Craig McLachlan has dropped his defamation case just as witnesses were due to testify about sexual assault and harassment claims made against him.
The actor had sued the ABC, Fairfax and former colleague Christie Whelan Browne in the NSW Supreme Court over the claims relating to female performers in the 2014 stage production of The Rocky Horror Show.
His case finished on Thursday and the defendants were due to begin calling their witnesses on Friday.
But Acting Justice Carolyn Simpson discharged the jury after the actor’s barrister Kieran Smark SC applied for leave to discontinue the proceedings.
She told the jurors there had been “a significant development” in the case with the actor deciding not to proceed further.

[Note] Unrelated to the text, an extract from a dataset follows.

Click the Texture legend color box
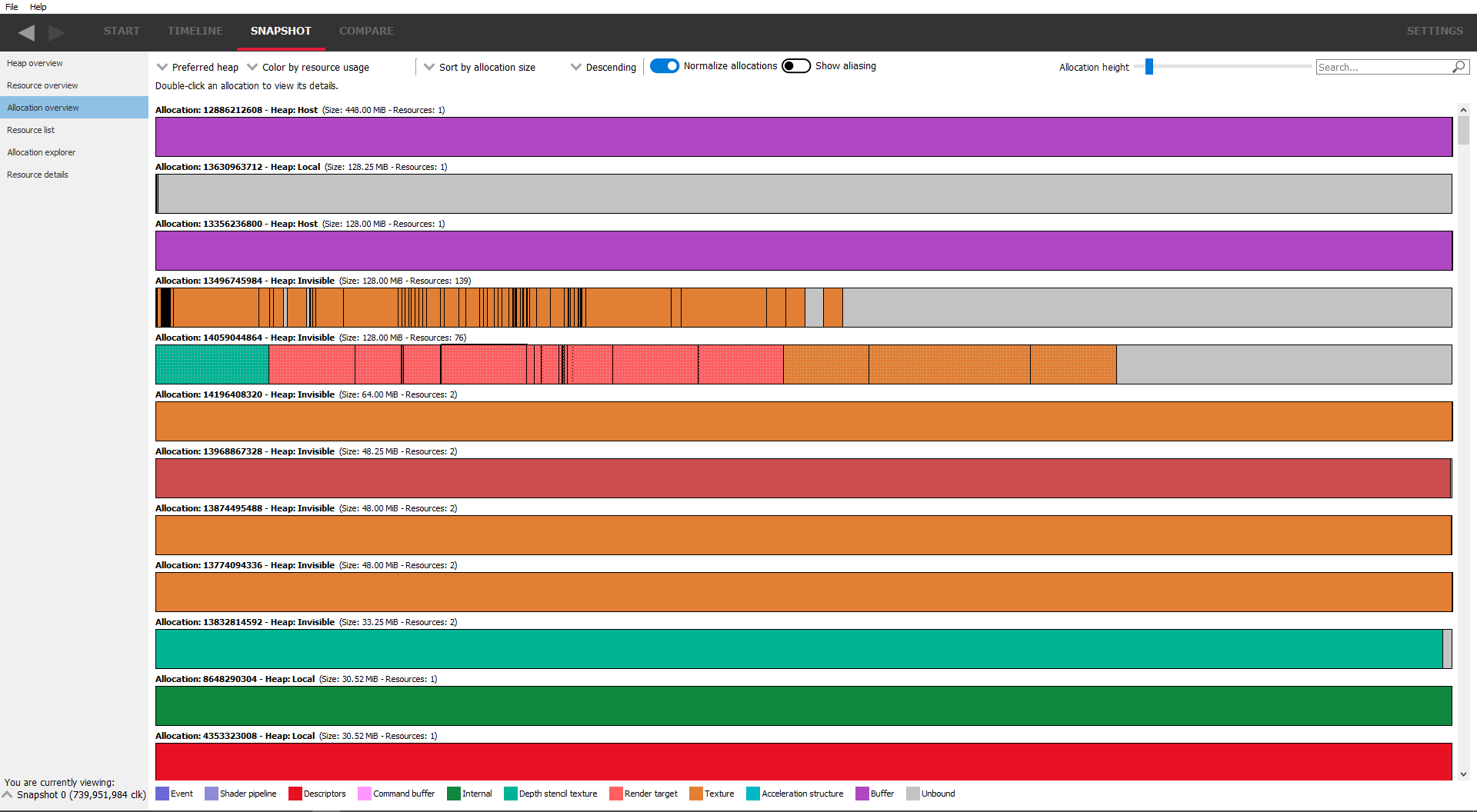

McLachlan had been accused of touching, kissing and groping actresses without permission in the Rocky Horror stage production, Neighbours, City Homicide, and The Doctor Blake Mysteries
In his evidence, the award-winning performer agreed he had brought sexual jokes and pranks to The Rocky Horror Show, including deep-throating bananas and masturbating crew members’ arms.
But he denied the allegations in the publications, and accused Whelan Browne and two other women of approaching the media for notoriety or money.
His partner Vanessa Scammell testified her husband was “sucker-punched” by the articles, becoming a recluse, afraid to answer the phone and would surf at night to avoid being seen.
During his opening remarks to the jury on May 9, Mr Smark described the trial as very significant for his client, saying it’s a case about a “double-pronged attack made on him by two powerful media organisations”.
The media outlets were defending the claims on the basis of truth.
Their barrister Michael Hodge QC told the jury 11 women were expected to allege misconduct by McLachlan during The Rocky Horror Show production and other television and theatre shows
In 2020, a Melbourne magistrate cleared McLachlan of indecently assaulting women during The Rocky Horror Show but described the actor as an unimpressive witness.
He was acquitted of seven counts of indecent assault and six of common law assault against four women during a run of the musical in Australia.
The magistrate described McLachlan’s accusers as brave and honest, but it was not enough to prove the incidents amounted to assault.